July 24th, 2009 1:54 PM

  The DRE recently issued a fraud warning alerting consumers about loan modification scams and informing consumers of what they can do to protect themselves. The alert is available in both English and Spanish.  Last July, the DRE had fewer than 10 complaints involving loan modification companies; today the department has 750 pending investigations. In addition, since last October, the DRE has filed more than 200 desist and refrain orders. A list of the companies and persons the DRE has filed an action against can be viewed at http://www.dre.ca.gov/cons_drs.asp.

It is worth noting that not all firms who collect advance fees for loan modification services do so illegally, the DRE said.  In general, only licensed real estate brokers and attorneys operating within the scope of their license may collect advance fees. Real estate brokers must have their advance fee agreement reviewed by the DRE prior to its use to ensure it is compliant with real estate law.

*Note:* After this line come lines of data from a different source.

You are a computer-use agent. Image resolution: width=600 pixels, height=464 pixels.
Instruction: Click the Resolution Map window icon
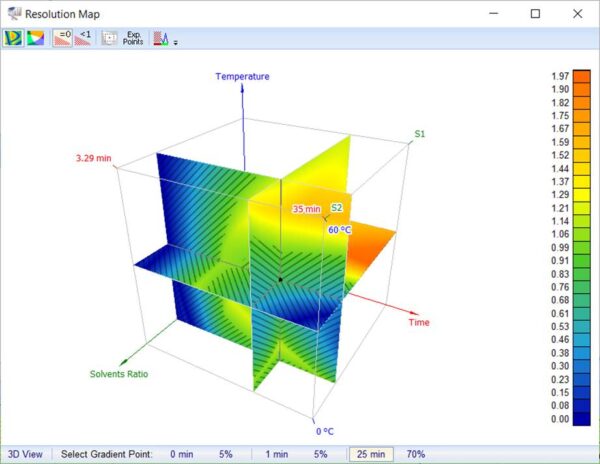coord(13,13)
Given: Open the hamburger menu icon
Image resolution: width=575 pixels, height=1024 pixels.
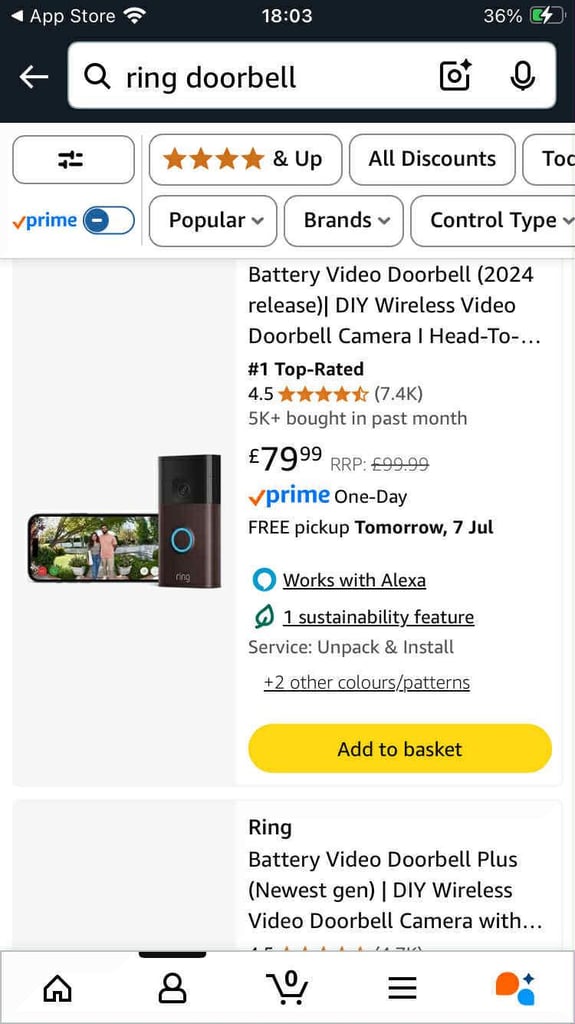Looking at the screenshot, I should 402,988.
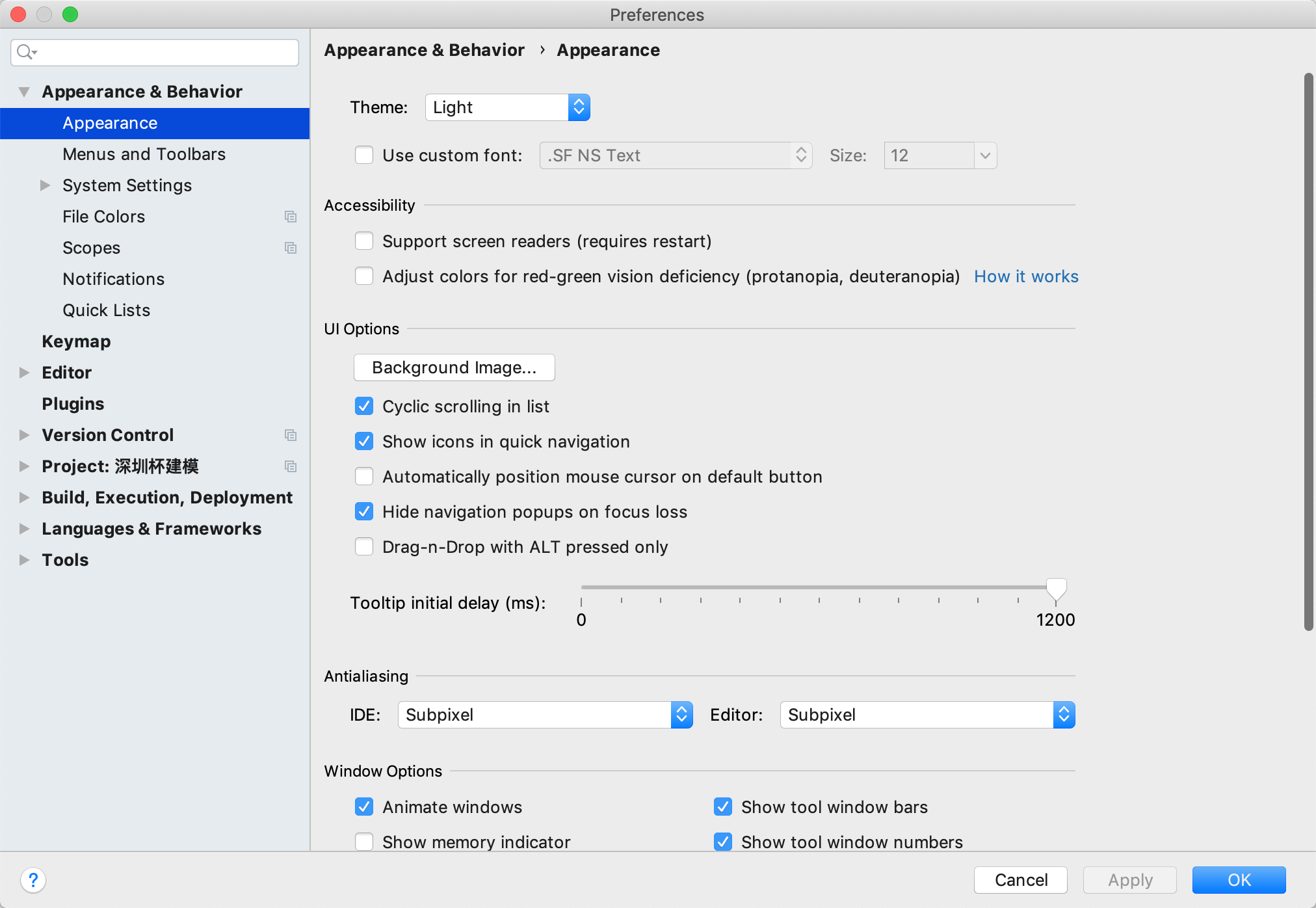
Task: Click the Version Control copy icon
Action: pyautogui.click(x=291, y=435)
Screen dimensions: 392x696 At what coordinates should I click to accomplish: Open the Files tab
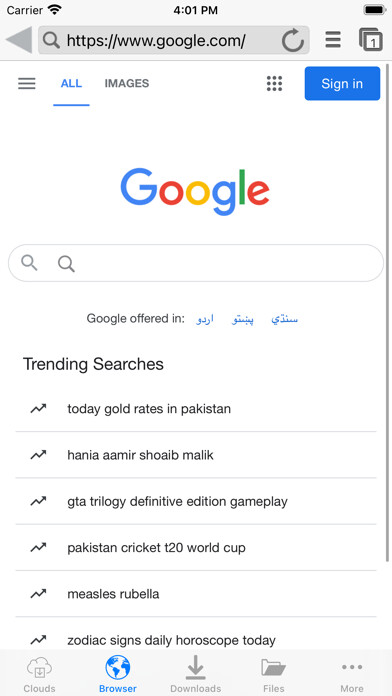[274, 674]
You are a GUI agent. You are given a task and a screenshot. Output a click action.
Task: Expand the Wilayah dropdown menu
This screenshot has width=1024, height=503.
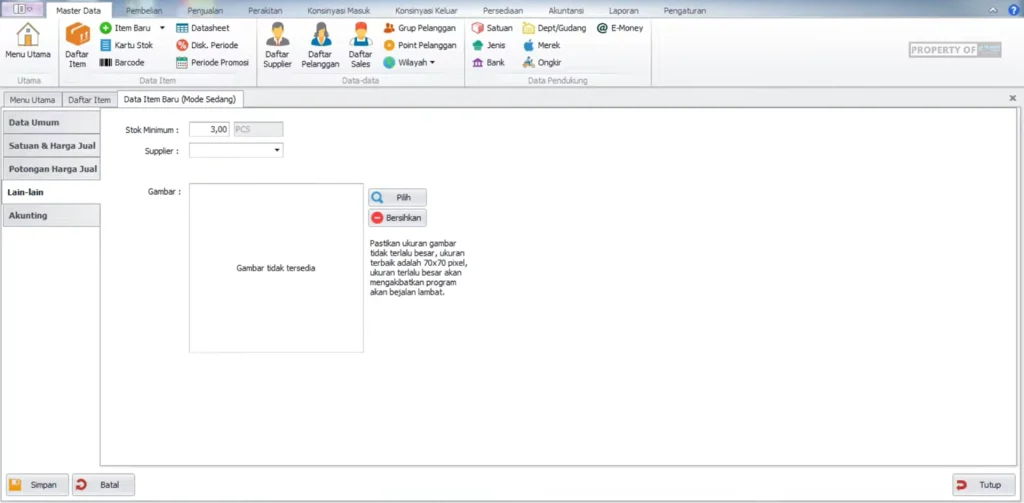[x=432, y=62]
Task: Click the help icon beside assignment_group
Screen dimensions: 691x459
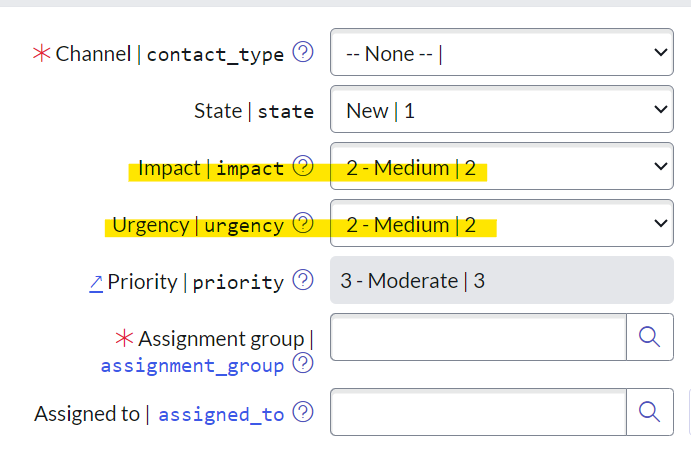Action: 303,365
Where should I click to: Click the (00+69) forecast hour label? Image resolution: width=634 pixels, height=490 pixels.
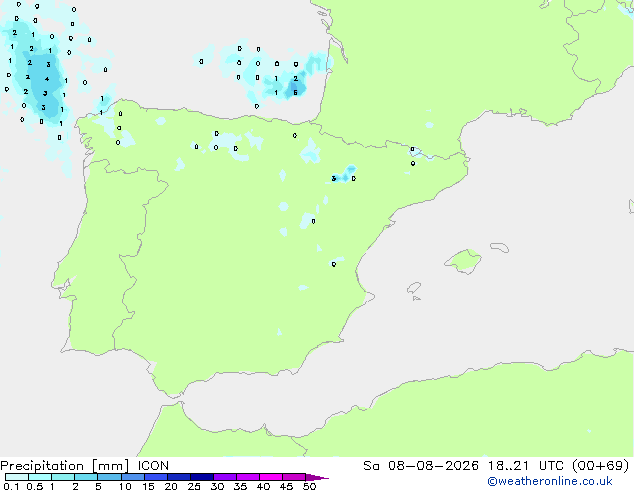pos(601,466)
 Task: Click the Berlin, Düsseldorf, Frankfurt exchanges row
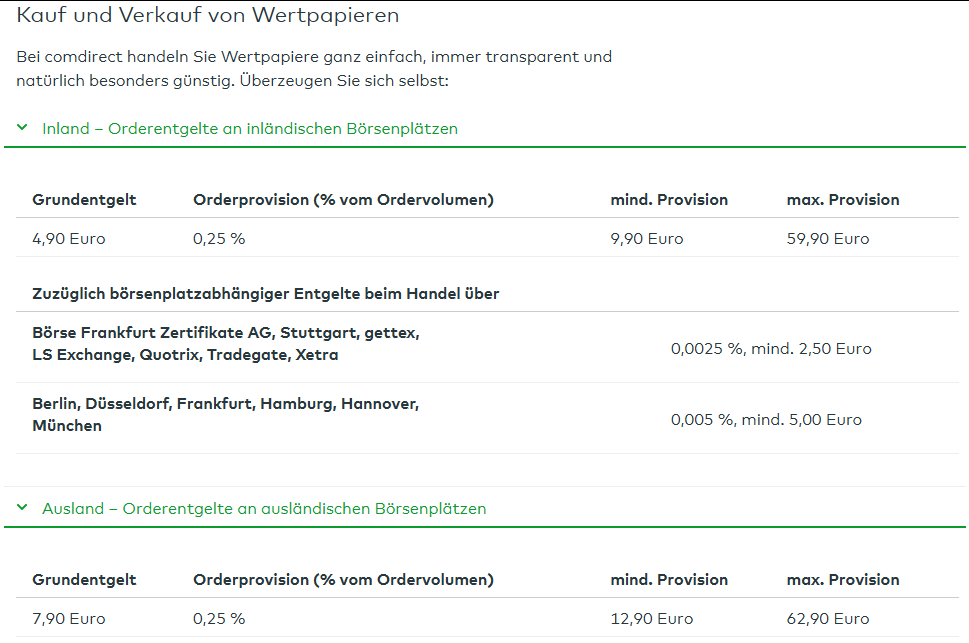(226, 415)
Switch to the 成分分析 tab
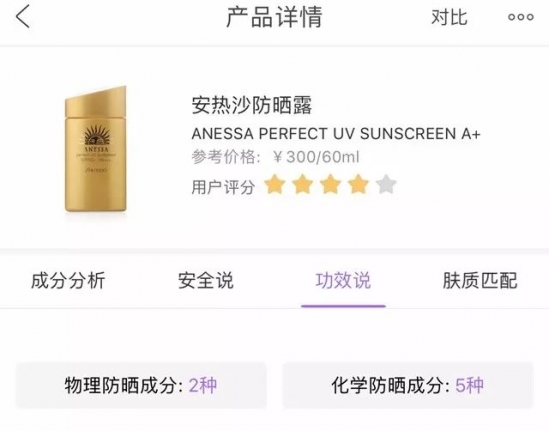This screenshot has height=431, width=549. [x=68, y=280]
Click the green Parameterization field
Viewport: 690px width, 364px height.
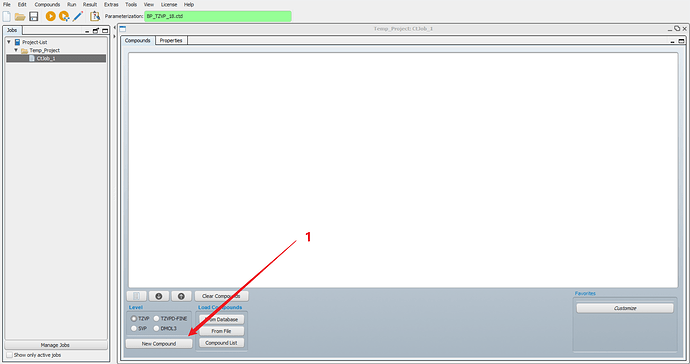218,16
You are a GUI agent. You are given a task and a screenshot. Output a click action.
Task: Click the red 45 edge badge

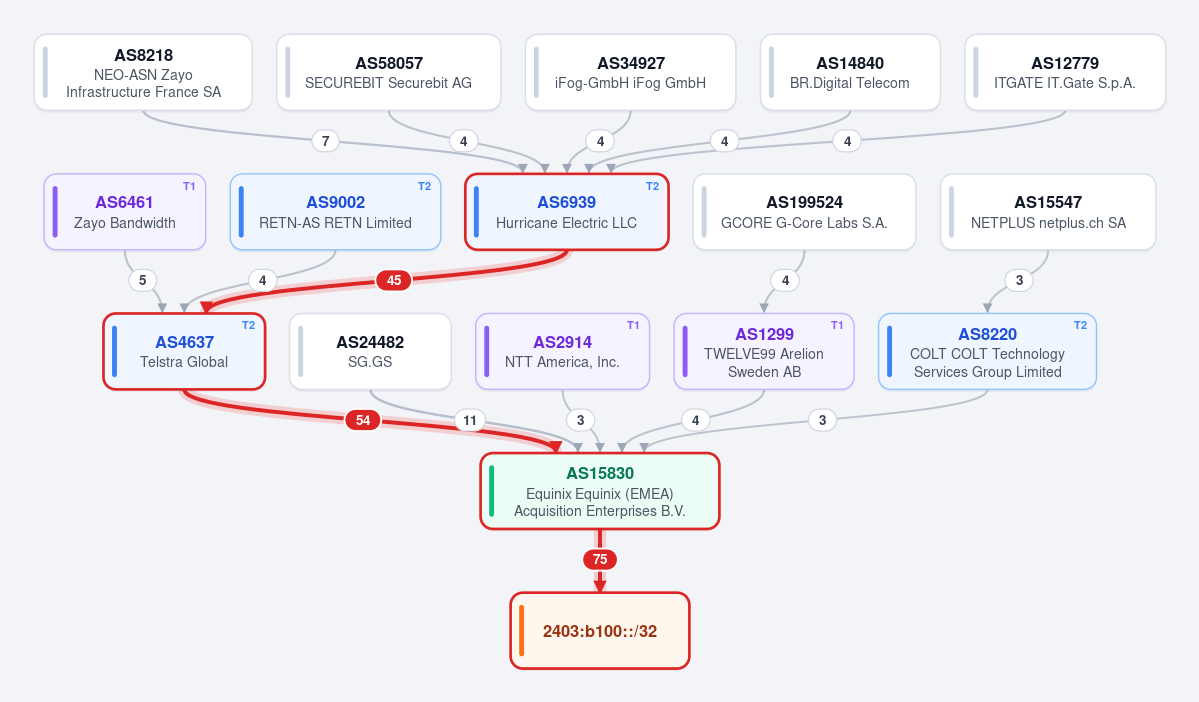click(x=394, y=281)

C.A.R. advises members to carefully look at any program that may appear to have a government seal. C.A.R. is not aware of any government programs that have exclusive areas for which you have to pay to participate, and cautions all members to be on the alert for schemes seeking funds from REALTORS® or consumers with no value, or that may be misleading or unlawful.

Please contact us if you have any questions !

info@AvalarCalifornia.biz

Thank you.


Posted by Remi Fontaine on July 24th, 2009 1:54 PMPost a Comment (0)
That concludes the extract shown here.